If you can judge a man by the company he keeps, you get a sense of where Mr McCain is going to take the Republican Party. This week he got three endorsements that will prove critical to his near-certain victory. First, the pivotal backing of Charlie Crist, the Governor of Florida. Mr Crist is one of the most wildly popular governors in America. He was one of the few Republican successes in the disastrous 2006 midterm election. He himself represents a kind of post-Bush era transition: he took over from Jeb Bush, the President's brother. Mr Crist has succeeded because he has governed from the Centre in a state that we have come to know can be crucial in presidential politics. You heard it here first, by the way - Mr Crist will loom large in the Republican Party; perhaps as Mr McCain's vice-presidential nominee; perhaps as presidential candidate himself one day. His gamble in supporting Mr McCain in Florida was critical to the senator's win there.
Then, on Wednesday, following the primary victory, Mr McCain was endorsed by Rudy Giuliani. If Mr McCain is a maverick in Republican politics, then Mr Giuliani is a sort of deranged mustang, stampeding about the political prairie, charging the high fences of conservative orthodoxy.
Then yesterday, in California, Mr McCain won the backing of Arnold Schwarzenegger, the Governor of California. Mr Schwarzenegger has, like Mr McCain, infuriated the Republican Right in his own state, with support for such measures as strong efforts to tackle climate change.
What these three have in common is that they all know that for Republicans to survive in the harsh political climate of the post-Bush years, they need to reach to the Centre.
Any obsequies for the Bush Republican Party will also need to include the campaign of Mitt Romney, for whom Super Tuesday will be a final stand. Mr Romney, oddly, was once a model of new, forward-looking Republicanism. Like Mr Schwarzenegger he had governed quite successfully in a state (Massachusetts) where Republicans seemed thinner on the ground than daffodils in November. But he consciously remade himself for this campaign as a traditional, immigrant-bashing, gay-baiting, Bible-toting (well, Book of Mormon-toting ) conservative. And it didn't do him much good.

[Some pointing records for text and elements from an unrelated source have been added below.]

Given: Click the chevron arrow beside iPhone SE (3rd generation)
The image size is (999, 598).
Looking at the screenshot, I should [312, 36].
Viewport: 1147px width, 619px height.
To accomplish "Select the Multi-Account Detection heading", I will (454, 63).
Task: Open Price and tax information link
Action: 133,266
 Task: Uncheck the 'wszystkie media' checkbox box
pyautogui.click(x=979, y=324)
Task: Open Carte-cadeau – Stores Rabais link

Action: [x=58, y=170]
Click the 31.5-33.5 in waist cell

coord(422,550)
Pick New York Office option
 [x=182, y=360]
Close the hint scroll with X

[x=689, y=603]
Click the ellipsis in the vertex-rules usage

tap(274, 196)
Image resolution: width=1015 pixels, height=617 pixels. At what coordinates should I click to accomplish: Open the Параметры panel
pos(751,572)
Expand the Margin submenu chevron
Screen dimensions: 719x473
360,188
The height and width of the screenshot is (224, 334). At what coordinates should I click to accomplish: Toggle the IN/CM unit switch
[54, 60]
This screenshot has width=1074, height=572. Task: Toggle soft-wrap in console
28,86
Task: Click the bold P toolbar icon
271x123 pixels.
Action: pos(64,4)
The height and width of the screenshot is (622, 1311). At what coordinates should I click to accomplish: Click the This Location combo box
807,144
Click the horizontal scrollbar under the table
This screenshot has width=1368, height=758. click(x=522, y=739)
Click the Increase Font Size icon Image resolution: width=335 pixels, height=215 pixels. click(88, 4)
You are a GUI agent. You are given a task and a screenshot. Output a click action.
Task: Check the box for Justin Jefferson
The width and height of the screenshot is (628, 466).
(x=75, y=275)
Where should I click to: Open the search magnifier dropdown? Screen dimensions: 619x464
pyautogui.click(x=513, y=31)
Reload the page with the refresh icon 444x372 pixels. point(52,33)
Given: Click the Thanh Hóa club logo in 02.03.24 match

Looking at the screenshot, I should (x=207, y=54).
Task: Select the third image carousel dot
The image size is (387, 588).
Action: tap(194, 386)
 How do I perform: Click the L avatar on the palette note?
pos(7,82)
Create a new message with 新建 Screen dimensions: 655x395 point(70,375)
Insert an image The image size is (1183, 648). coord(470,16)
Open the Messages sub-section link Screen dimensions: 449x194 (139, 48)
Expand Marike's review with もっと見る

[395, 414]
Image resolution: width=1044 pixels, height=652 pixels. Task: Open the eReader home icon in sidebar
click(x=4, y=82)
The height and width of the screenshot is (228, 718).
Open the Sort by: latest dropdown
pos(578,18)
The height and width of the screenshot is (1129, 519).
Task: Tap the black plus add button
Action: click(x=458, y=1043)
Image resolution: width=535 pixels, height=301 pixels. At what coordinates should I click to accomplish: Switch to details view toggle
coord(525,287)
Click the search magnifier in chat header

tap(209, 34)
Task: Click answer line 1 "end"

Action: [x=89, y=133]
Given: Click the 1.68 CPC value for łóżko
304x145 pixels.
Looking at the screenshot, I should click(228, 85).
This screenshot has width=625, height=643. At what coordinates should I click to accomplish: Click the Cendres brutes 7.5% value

The problem for the McCain Revolution is its dependence on the support of moderate Republicans and independents. Mr McCain has squeaked through to victory in three major primaries, winning less than 40 per cent of the vote in each.
Though he has a rare chance to show that he and his colleagues can govern from the Centre, Mr McCain will need the backing of conservatives to win. Yet the impossibilist, increasingly unhinged right wing of the party, the latter-day Bourbons who have learnt nothing and forgotten nothing from the past decade, are still a powerful force. They could, if they chose, destroy Mr McCain and the new Republican leadership with a guerrilla campaign for the next nine months.
But they'll need to be aware that the price for that victory may well be the destruction of the very party they will be claiming to save.